In their editorial piece in the most recent issue of the British Journal of Health Psychology, Psychologists Charles Vincent, Alison Weardon, and David French discuss the existing contribution of health psychology to this area and address the gaps where further contributions are yet to be made. According to the authors, approximately 50% of the incidences of patient harm that occur in healthcare settings are avoidable (e.g. prescribing errors, diagnostic errors). Already health psychologists have reduced the likelihood of patient harm occurring through providing information and interventions to healthcare professional that improve methods of diagnosis, awareness and decision-making skills, and that decrease stress and psychological trauma.
Vincent and his team suggest that despite the huge impact that health psychologists have made on improving patient safety to date, there is much more that can be done. Fundamentally they highlight how the core learnings that exist regarding behaviour change should be applied on wide scale basis to interventions that help health professionals to adhere to the necessary standards for healthy practice.
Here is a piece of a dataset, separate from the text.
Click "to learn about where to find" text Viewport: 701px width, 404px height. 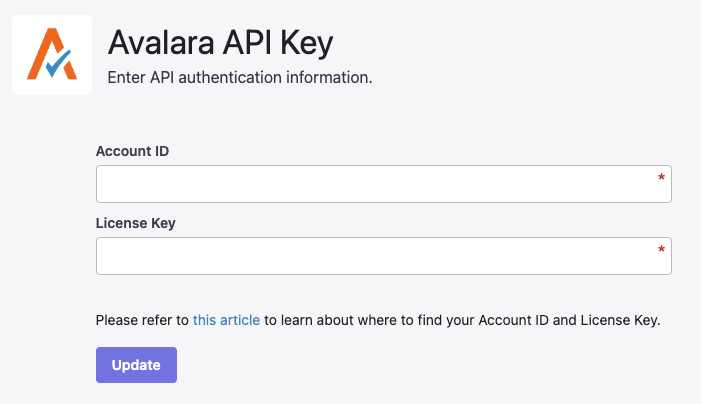[x=370, y=320]
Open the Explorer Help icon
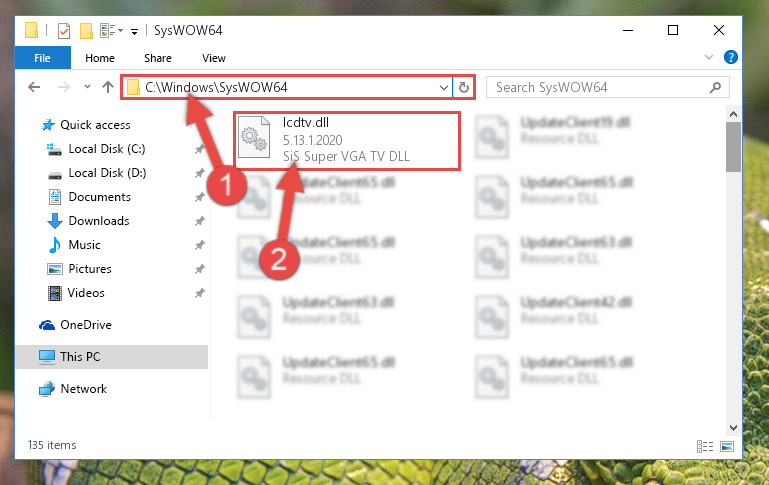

Additionally Vincent and his colleagues argue that health psychology has the ability to utilise expert understanding about group processes to help improve leadership, team-working and overall communication in healthcare settings that include surgical teams and emergency response teams, where most patient safety issues occur. Finally, they suggest that health psychologists have a clear but yet underused role in terms of managing the aftermath of incidences of patient harm. For instance following an incident of patient harm, there may be issues regarding responsibility and guilt or unease and blame which may cause further ramifications down the line but can be avoided with effective management of medical errors.
Vincent and his colleagues conclude by arguing that this sample of suggestions for how health psychology can contribute to better healthcare in general need to be applied on a wider more structured basis than what is currently occurring. What this article highlights is the potential that psychology has in general for informing and augmenting practice in other areas of care and working that are distinct to its own. In each of the aforementioned suggestions, much of the information is already out there but has yet to be delineated into effective training and intervention programmes. Research and practice of psychology is yielding rich and practical information every day that can contribute to extensive benefits for healthcare and various other professional settings.
The full article can be accessed here
Ms. Niamh Allen, M.A. B.Sc.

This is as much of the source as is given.